Does OpenSearch have any recommendations for data recovery strategies if there is a partial data loss? For example if only a subset of shards in an index become unassigned on a cluster due to node drop, is there a way to recover just those shards? My understanding is that if you use a snapshot to restore an index in a cluster, the entire index is recreated from the snapshot which doesn’t seem like the best approach for a partial data loss scenario.
On the index in questioned, those shards have a replica?
By chance did you enable Shard allocation awareness? This is found here
Hi @Gsmitt thanks for the reply.
We have 2 replicas for each shard (so we have 3 total copies) spread across three different availability zones. However, it is possible for nodes to fail occasionally and if the nodes storing these shards happens to simultaneously fail, we could lose the data stored on the shards.
So we are want to see if there is a way to either use a snapshot to restore the failed shard only, or if there is some other way to partially restore data.
As for a failed shard, the Shard allocation awareness should take care of that.
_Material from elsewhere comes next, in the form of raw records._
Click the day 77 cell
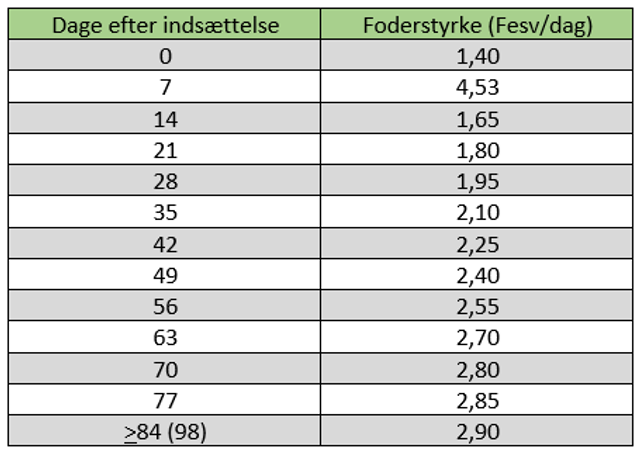The image size is (640, 452). coord(164,400)
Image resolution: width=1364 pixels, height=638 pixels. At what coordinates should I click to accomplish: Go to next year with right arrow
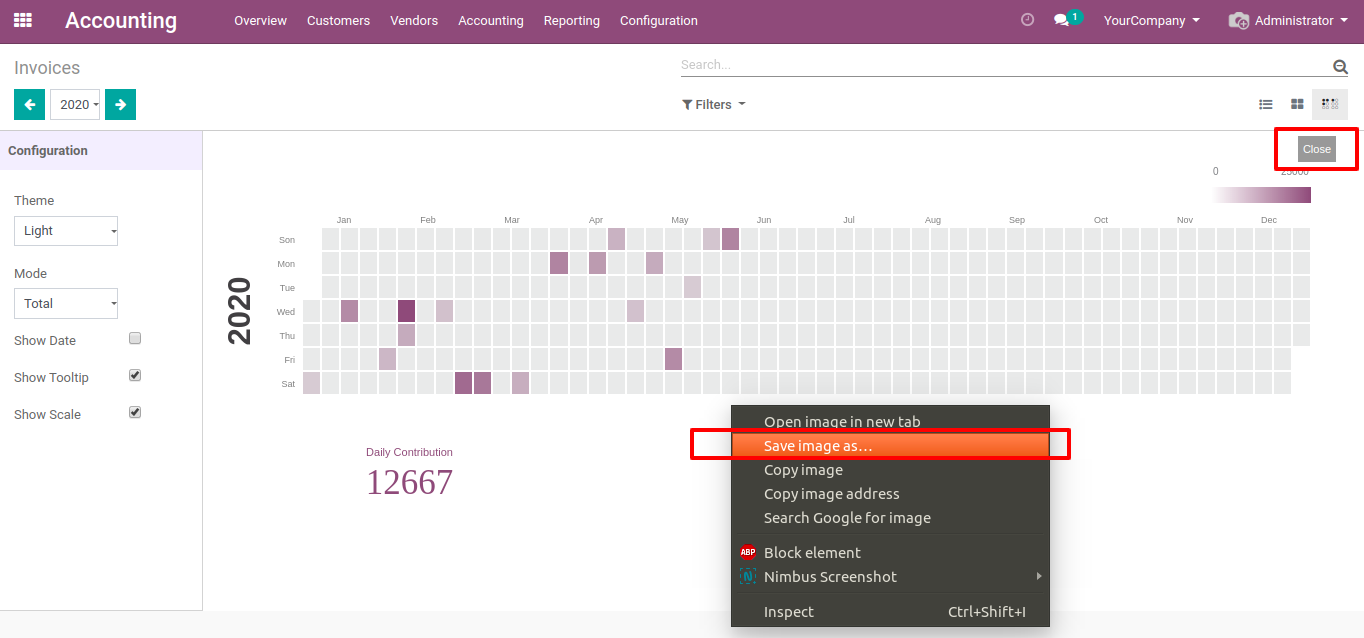point(120,104)
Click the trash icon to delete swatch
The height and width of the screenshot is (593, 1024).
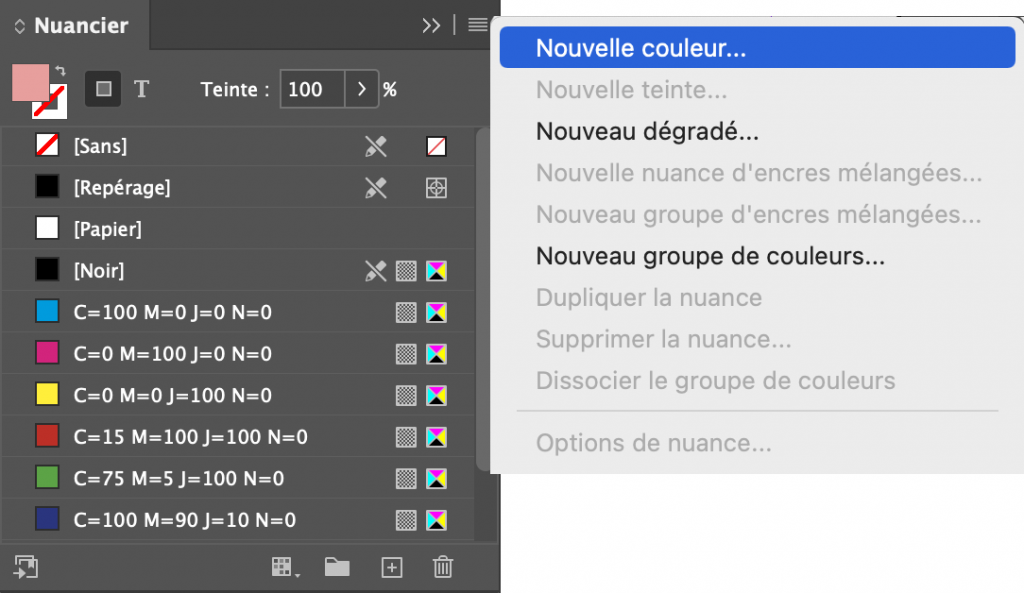[443, 568]
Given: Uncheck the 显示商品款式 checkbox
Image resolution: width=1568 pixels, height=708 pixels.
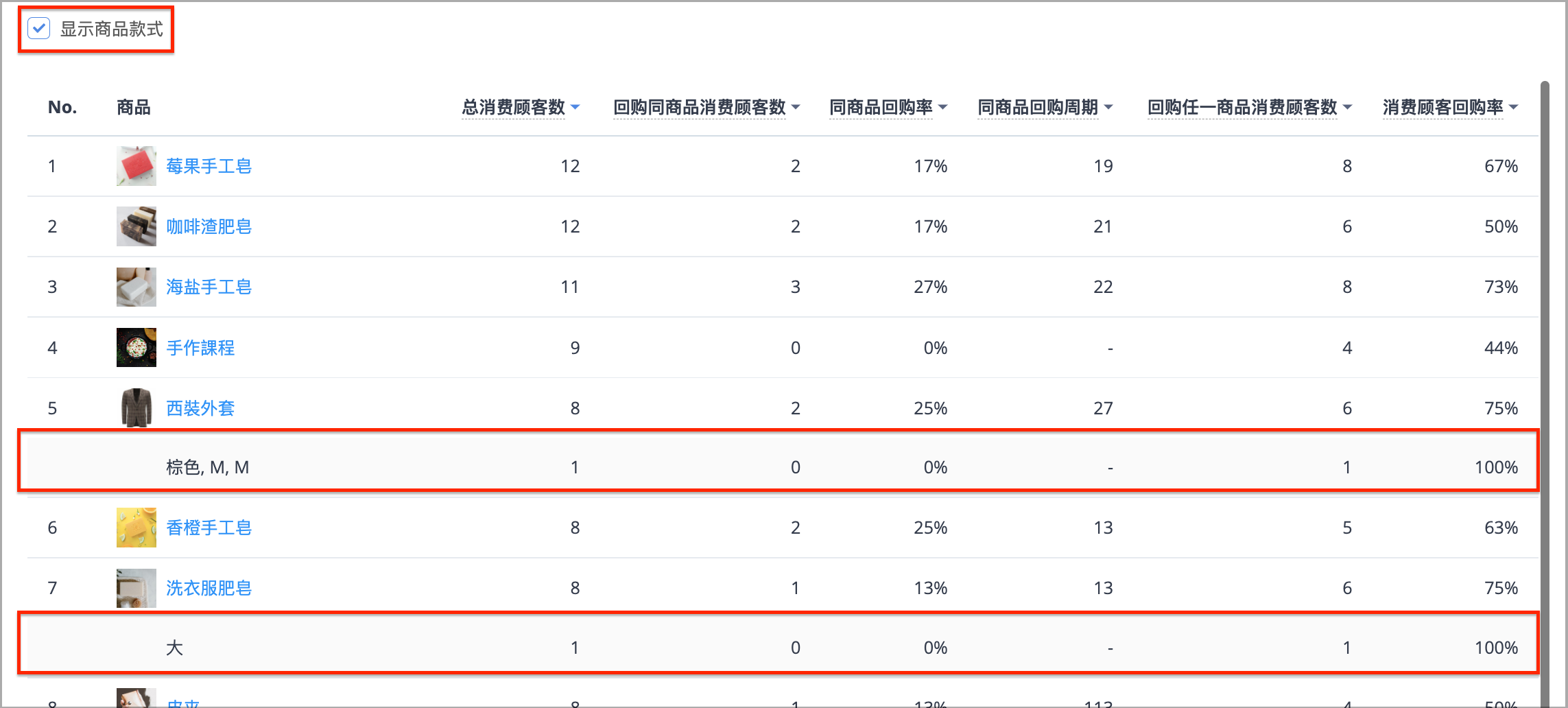Looking at the screenshot, I should [x=39, y=29].
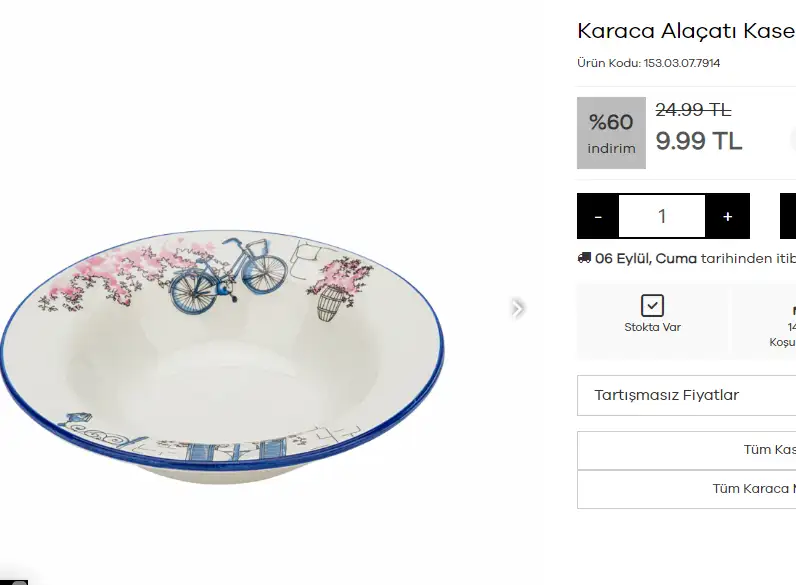Screen dimensions: 796x585
Task: Click the Karaca Alaçatı Kase title
Action: pos(686,31)
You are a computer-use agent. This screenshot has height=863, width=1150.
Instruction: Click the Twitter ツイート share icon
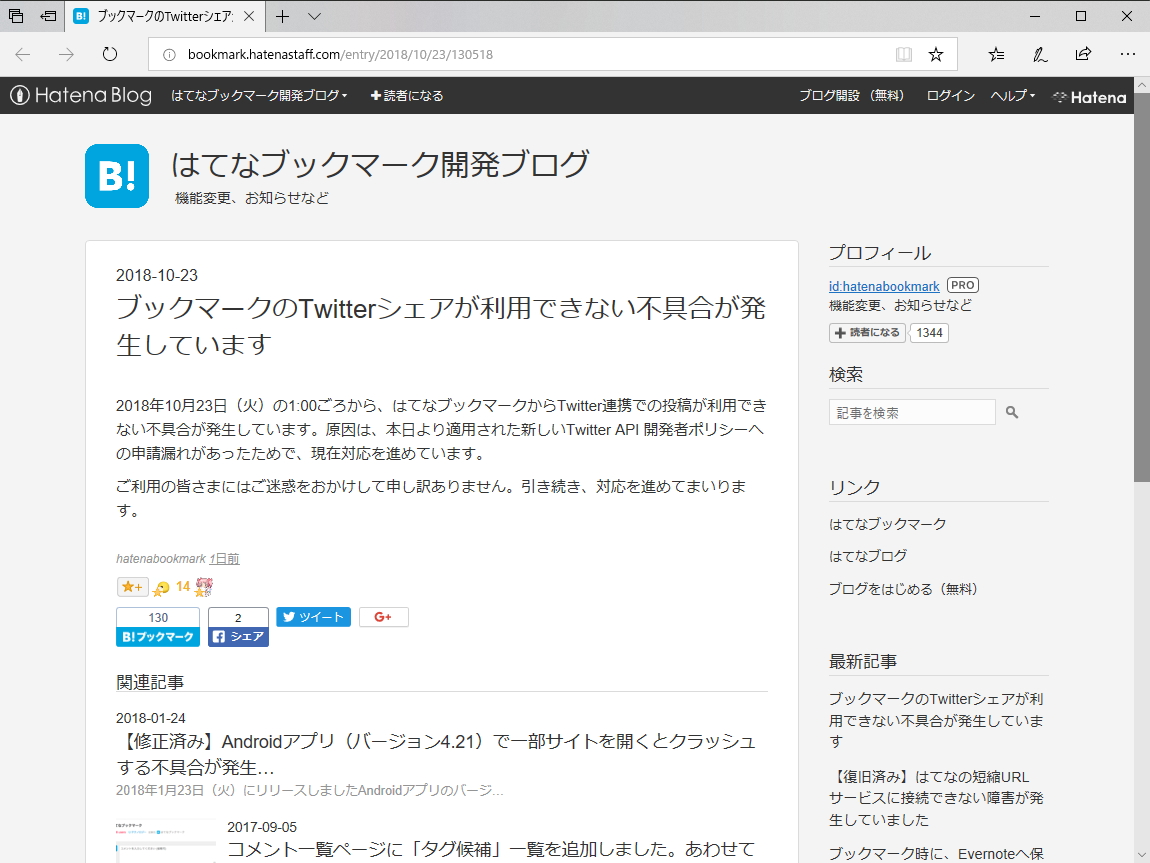(313, 617)
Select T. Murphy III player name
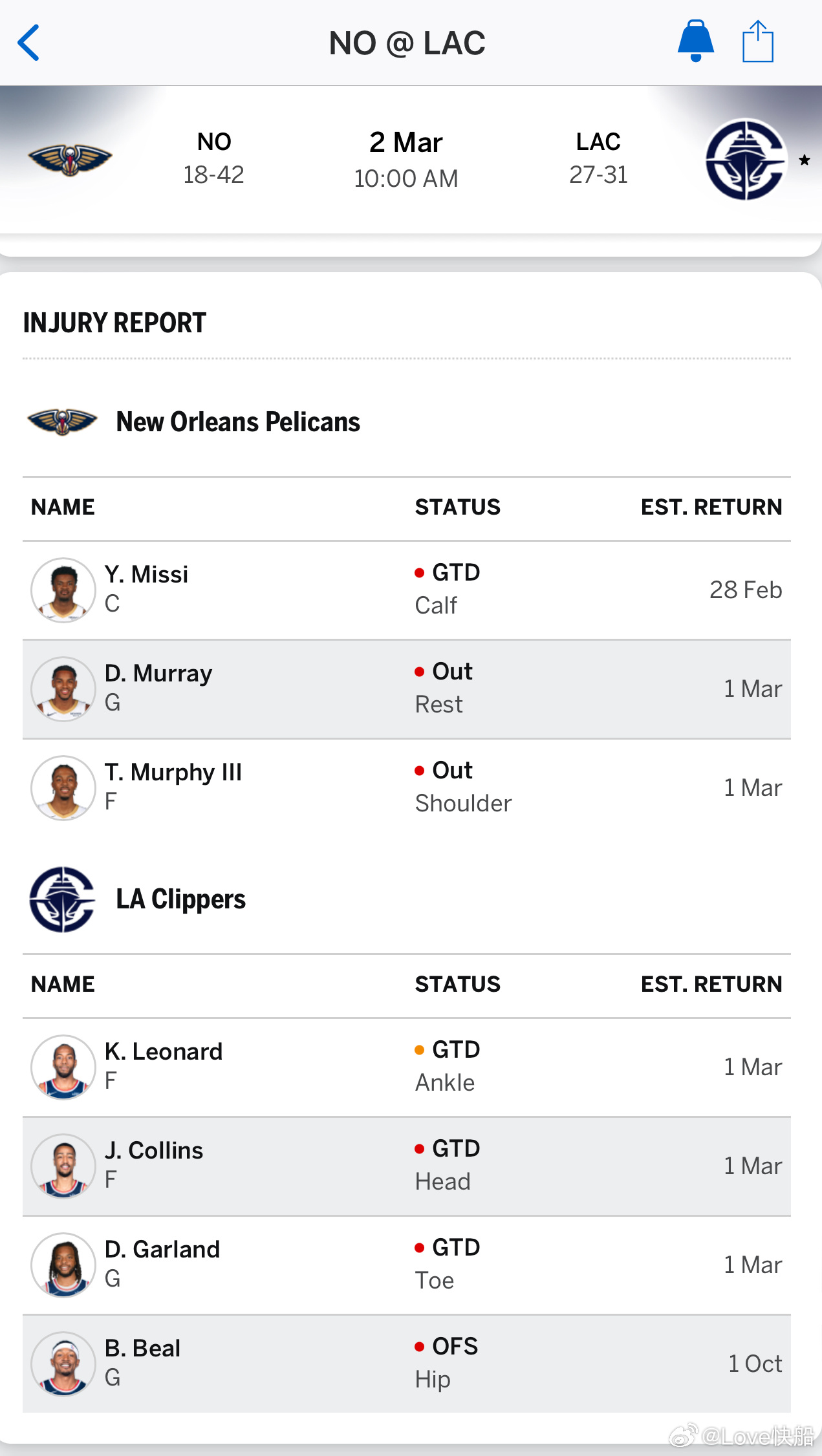 [173, 772]
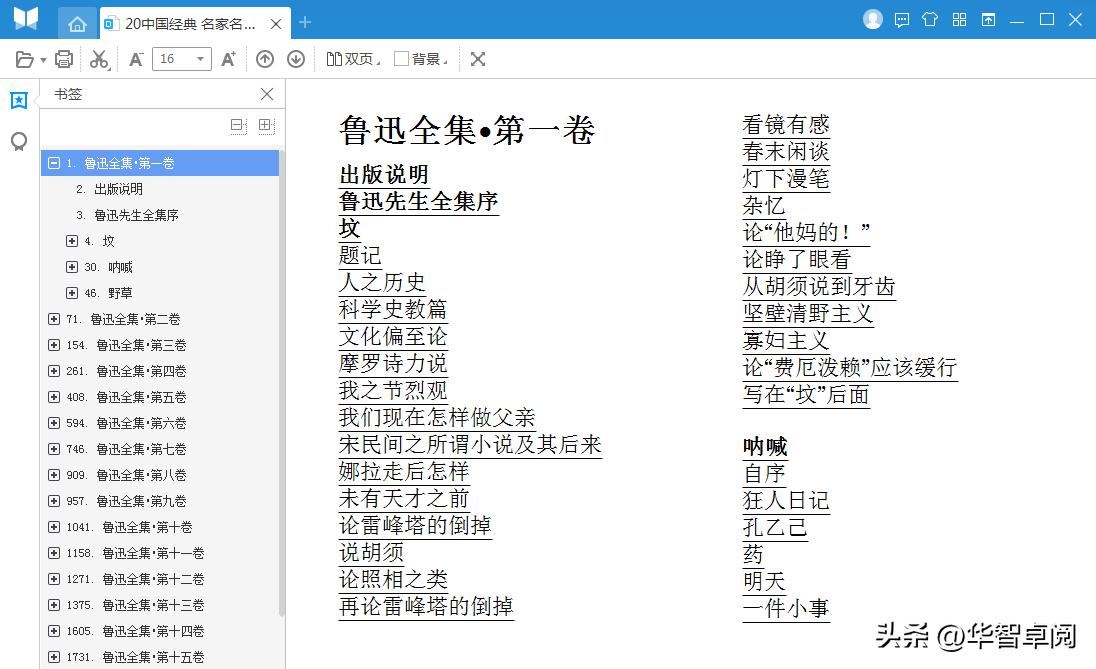
Task: Open the 狂人日记 link
Action: pyautogui.click(x=786, y=499)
Let’s say you have one failed shard of 4, the snapshoot I dont think it will recove just one shard it will replace index set. Im not 100% sure but I have nt seen that done. Like i said have the Shard allocation awareness enabled should resolve that issue. From My understanding thats why you would have multiple shard and replicas for an issue like that. if a shard failed on a index set I have seen a index rotate and shard get replace and asigned to a node.
Best way I would know for 100% is test this out in lab setup.